Cached DRAM Binary CAM LogiCORE IP Product Guide (PG427)

Document ID
PG427
Release Date
2024-11-27
Version
1.2 English

Lookup Performance

High capacity CDBCAM systems consists of a high capacity DBCAM and a lower capacity BCAM Cache Subsystem (BCS). The DBCAM uses DRAM for storage and has a higher latency and has a generally lower lookup rate than the on-chip BCAM. The BCS provides lower latency and a high lookup rate on-chip cache BCAM. The resulting lookup rate of such a system is inversely proportional to the Cache Miss Rate (CMR), but it cannot go beyond the maximum lookup rate of the BCS, hence the resulting lookup rate can be expressed by the formula:

  • LR = CLR, for CLR*CMR < DLR.
    Note: To achieve this rate, the AXI4-Stream rate must be higher than LR.
  • LR = DLR/CMR, for CLR*CMR > DLR.

where:

  • LR is the resulting lookup rate;
  • CLR is the cache (BCS) lookup rate;
  • DLR is the DBCAM lookup rate;
  • CMR is the cache (BCS) miss rate. For example, for 1 in 10 lookups being a miss, the CMR would be 0.1.

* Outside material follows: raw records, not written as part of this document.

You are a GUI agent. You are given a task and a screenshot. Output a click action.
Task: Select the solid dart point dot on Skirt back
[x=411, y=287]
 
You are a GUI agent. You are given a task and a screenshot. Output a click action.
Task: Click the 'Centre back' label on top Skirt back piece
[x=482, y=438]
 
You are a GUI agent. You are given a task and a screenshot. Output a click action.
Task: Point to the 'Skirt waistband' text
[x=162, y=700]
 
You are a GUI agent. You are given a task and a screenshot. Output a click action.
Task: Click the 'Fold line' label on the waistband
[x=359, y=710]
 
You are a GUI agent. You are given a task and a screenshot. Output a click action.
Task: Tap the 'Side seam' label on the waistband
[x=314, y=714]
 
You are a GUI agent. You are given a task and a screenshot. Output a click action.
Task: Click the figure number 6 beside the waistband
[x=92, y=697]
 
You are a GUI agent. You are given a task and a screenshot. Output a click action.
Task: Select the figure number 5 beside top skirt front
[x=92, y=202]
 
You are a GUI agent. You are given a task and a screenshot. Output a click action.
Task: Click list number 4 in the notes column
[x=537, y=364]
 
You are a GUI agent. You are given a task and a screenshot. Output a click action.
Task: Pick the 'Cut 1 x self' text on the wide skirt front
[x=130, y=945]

The expected performance is the function of three variables, where one of them is lookup flow content dependent. To visualize the expected performance, the graph below illustrates a typical case with the following characteristics as a function of the cache (BCS) miss rate:

  • CLR = 300 M lookups/s
  • DLR = 115 M lookups/s
Figure 1. Achievable Lookup Throughput Performance Generated by Your Tool

DBCAM (CDBCAM without cache) Lookup Throughput Performance

Because the resulting lookup performance depends on DBCAM lookup performance, below are some examples of achievable DBCAM performance for 50% table fill level.

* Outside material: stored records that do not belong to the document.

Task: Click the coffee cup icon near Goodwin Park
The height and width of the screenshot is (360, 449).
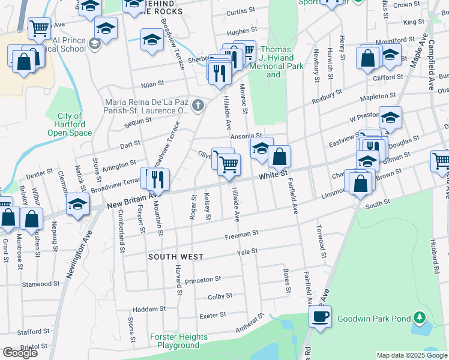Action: (x=320, y=316)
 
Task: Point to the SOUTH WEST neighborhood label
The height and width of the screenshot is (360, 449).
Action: (x=176, y=257)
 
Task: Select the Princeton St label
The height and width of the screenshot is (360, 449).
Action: (x=203, y=280)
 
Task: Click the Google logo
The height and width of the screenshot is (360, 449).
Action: (x=20, y=353)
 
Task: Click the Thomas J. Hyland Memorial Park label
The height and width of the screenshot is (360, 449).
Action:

Table 1. DBCAM Lookup Throughput Performance and Latency
DRAM Type DBCAM Entry Size 1 [B] Mean DLR [Mlookups/s] Mean Lookup Latency [μs]
DDR4 64 115 0.73
DDR4 128 78 0.91
HBM 64 109 0.98
HBM 128 83 1.2
  1. For DBCAM, the entry size is calculated as follows:
    • (KEY_WIDTH + RESPONSE_WIDTH) < 496b: 64B
    • ((KEY_WIDTH + RESPONSE_WIDTH) >= 496b: 128B
  2. The DDR4 results reflect DDR4-3200AC component clocking at 3200 MHz. Performance will vary with RDIMM part.
  3. The HBM results reflect HBM clocking at 2400 MHz. Higher rates are possible at 3200 MHz clock frequency.
  4. Higher lookup rates can be achieved when using more than one HBM pseudo-channel. Lookup performance is capped at around half of the mem_clk frequency.